A subgroup analysis of patients who had the same level of HbA1c, but a higher level of fasting serum glucose (>130 mg/dL) showed a significantly higher risk of composite vascular events (HR, 1.44 [95% CI, 1.16-1.78]) than the reference group (HbA1c <6.5, fasting glucose ≤130 mg/dL). When evaluating those with HbA1c between at least 6.5% and 7.0% at admission, only those with fasting serum glucose levels greater than 130 mg/dL demonstrated a significantly increased risk of composite vascular events compared with the reference group (HR, 1.44 [95% CI, 1.15-1.79]).
According to the FP model, the optimal range of HbA1c associated with a minimum cardiovascular risk was the lowest for small vessel occlusion (HR, 6.6 [95% CI, 6.8-7.9]), followed by large artery atherosclerosis (HR, 7.3 [95% CI, 6.8-7.9]) and cardioembolism (HR, 7.4 [95% CI, 6.3-8.5]).
The study authors wrote, "more stringent glucose control may be justified in patients with stroke with small vessel occlusion subtype, which is consistent with the current recommendation for preventing the microvascular complications of DM (diabetes myelitis)."
In patients with cerebral artery atherosclerosis greater than and less than 50%, the HbA1c with the lowest risk was 8.8% (95% CI, 8.3-9.2) and 7.8% (95% CI, 7.5-8.0), respectively, in the FP model. As for the linear-quadratic model, HbA1c with the lowest risk was still 8.8% (95% CI, 8.3-9.2) for the greater than 50% cerebral artery atherosclerosis group, and increased to 8.2% (95% CI, 7.9-8.6) in the less than 50% group.

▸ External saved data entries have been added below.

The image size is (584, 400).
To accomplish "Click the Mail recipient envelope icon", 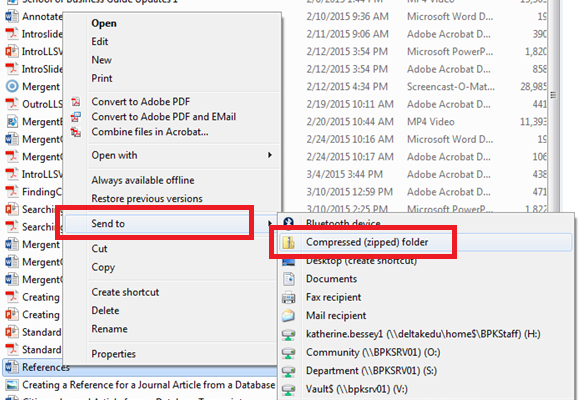I will 288,315.
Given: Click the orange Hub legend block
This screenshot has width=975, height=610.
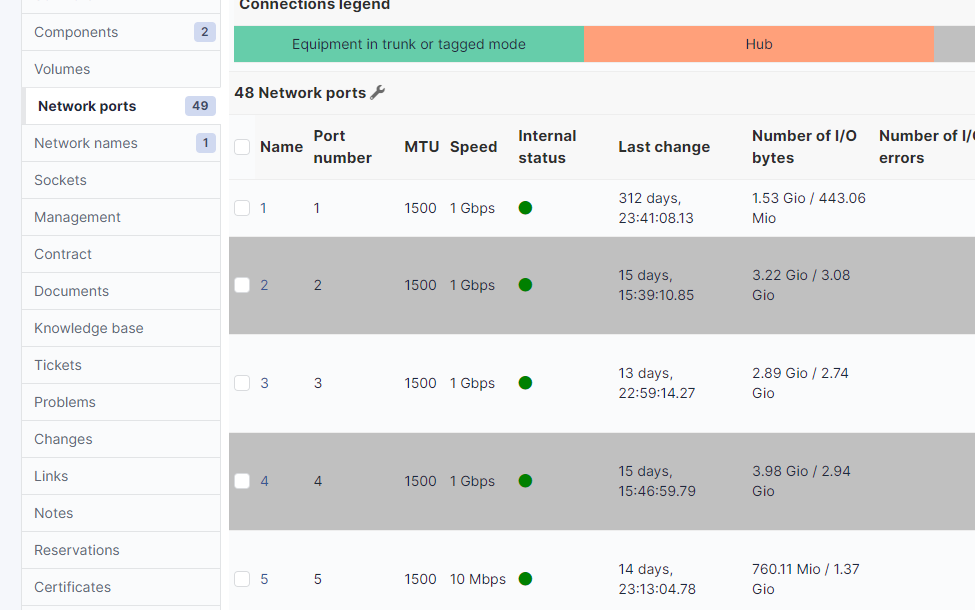Looking at the screenshot, I should (758, 44).
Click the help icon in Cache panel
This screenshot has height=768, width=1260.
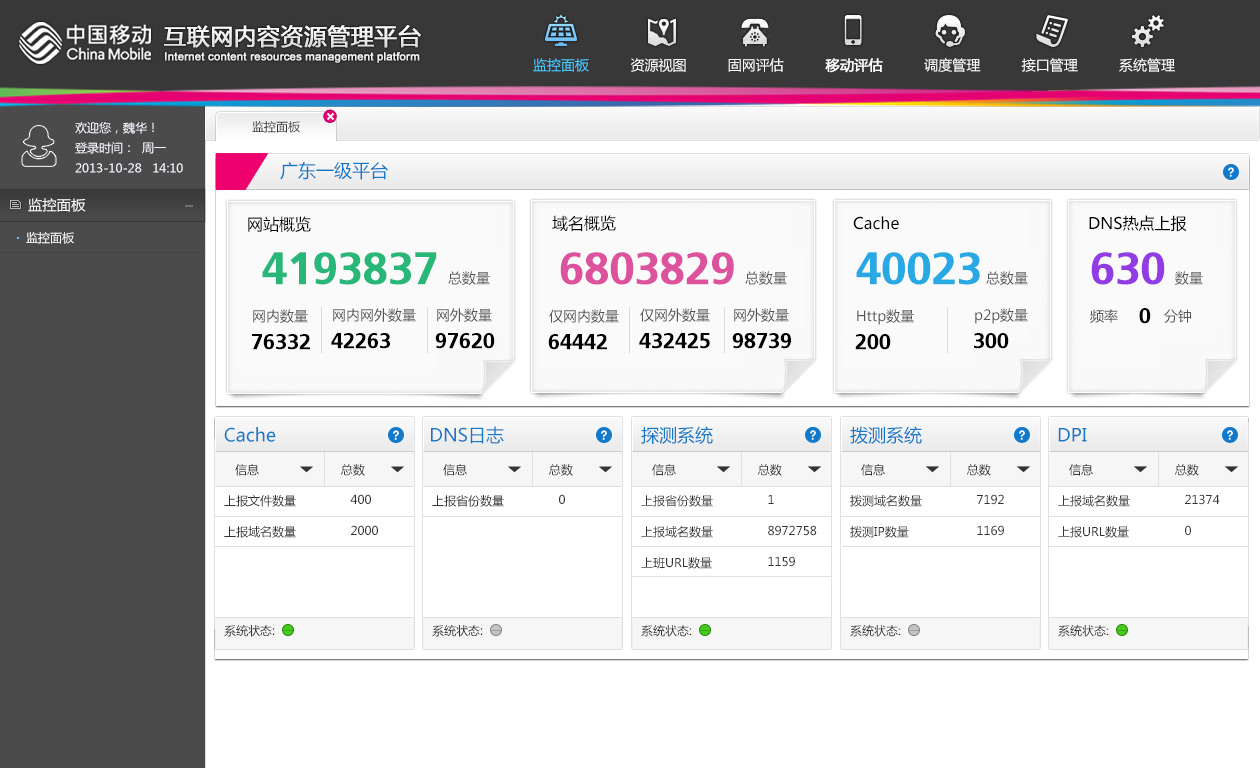click(396, 435)
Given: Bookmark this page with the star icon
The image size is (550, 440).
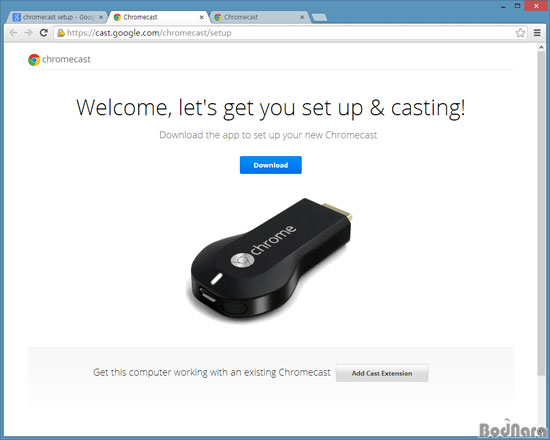Looking at the screenshot, I should tap(520, 33).
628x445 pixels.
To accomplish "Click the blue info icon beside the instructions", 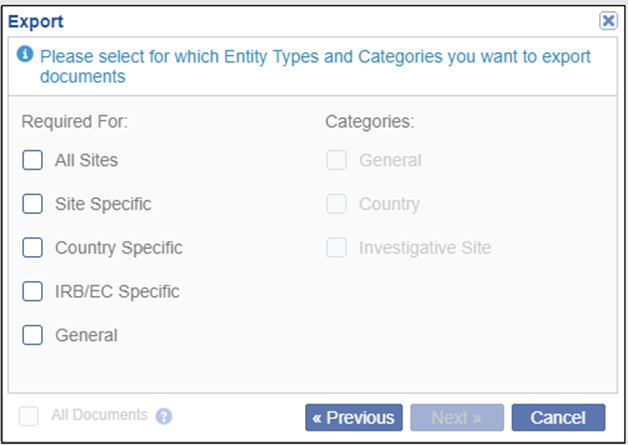I will tap(25, 55).
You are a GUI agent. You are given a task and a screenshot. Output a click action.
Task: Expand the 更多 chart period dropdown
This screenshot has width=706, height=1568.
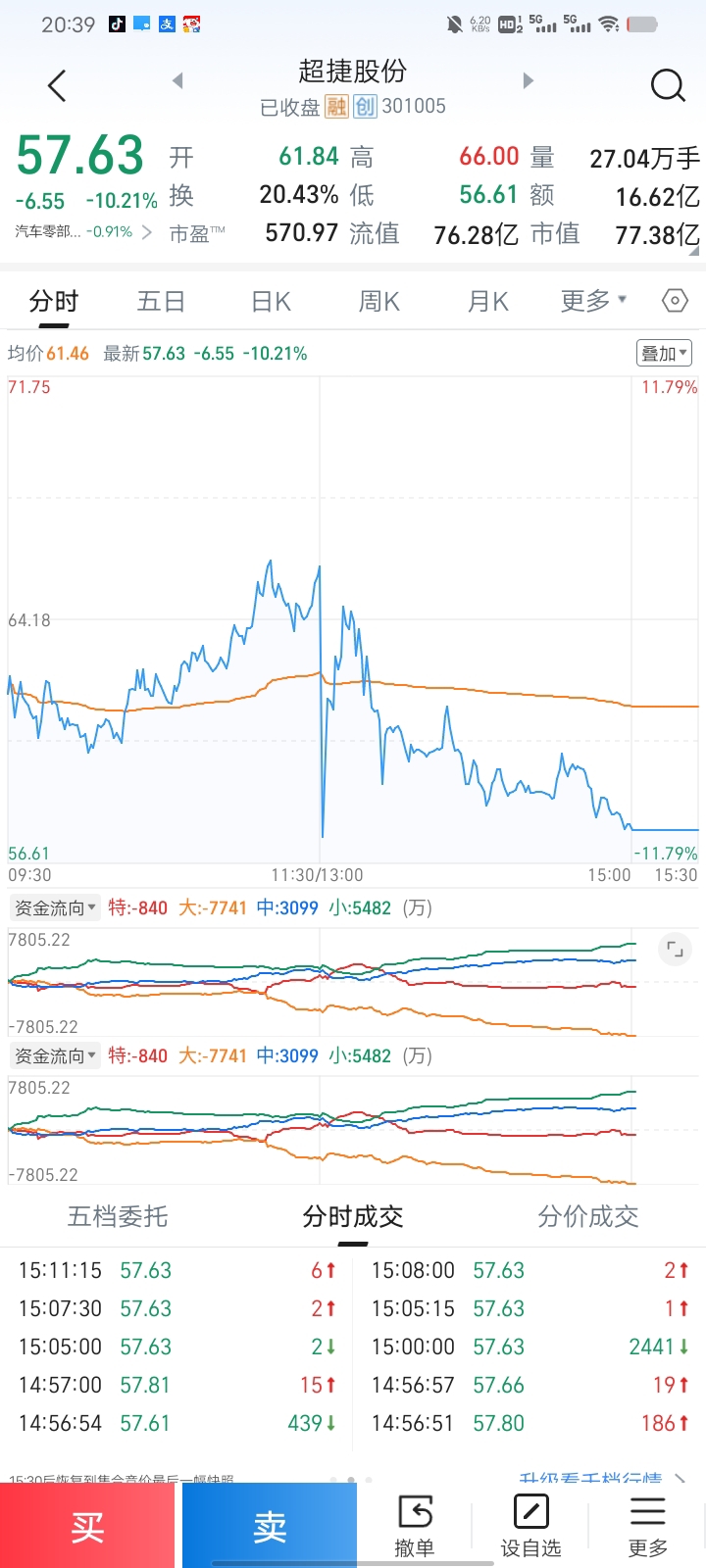[593, 301]
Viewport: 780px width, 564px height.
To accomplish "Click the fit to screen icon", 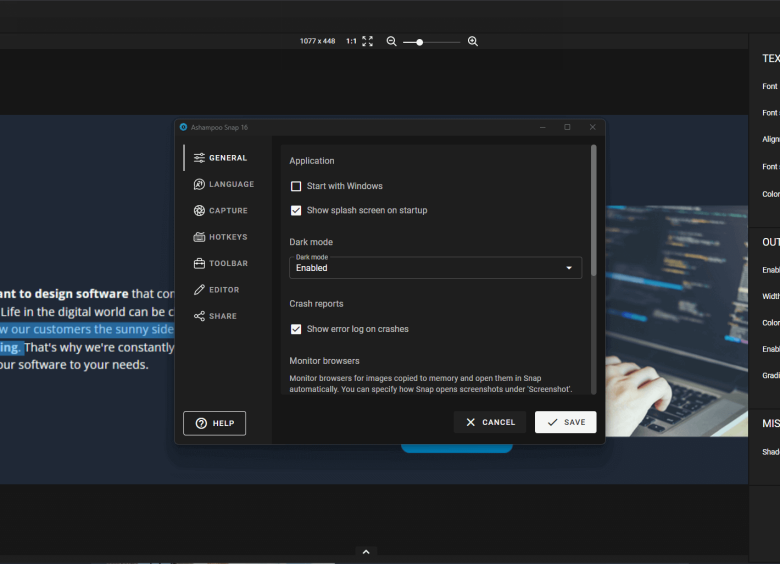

Even after considering age, sex, stroke subtype, presence of cerebral artery atherosclerosis, history of endovascular recanalization therapy, and premorbid neurologic status, the effects of prestrike glucose control on composite vascular events and stroke recurrence remained consistent. Although, the investigators did note there was a significant interaction between composite vascular events and fasting glucose level at admission.
Marginally significant interactions were observed between stroke recurrence and history of antidiabetic medicating. HRs of 1.05 and 0.96 per 1 unit increase of HbA1c were recorded in patients with and without prior antidiabetic medication (P interaction = .022), respectively, while the HRs of composite vascular events in patients with and without prior antidiabetic medication were 1.06 and 0.99, respectively.
One of the notable limitations of the study was that investigators only recorded HbA1c measurements at admission with follow-up measurements not available. The also wrote, “The association between HbA1c at admission and subsequent cardiovascular disease may not reflect the effort on glycemic control during follow-up. Yet the deleterious effects of poor glycemic control can last despite adequate control afterward."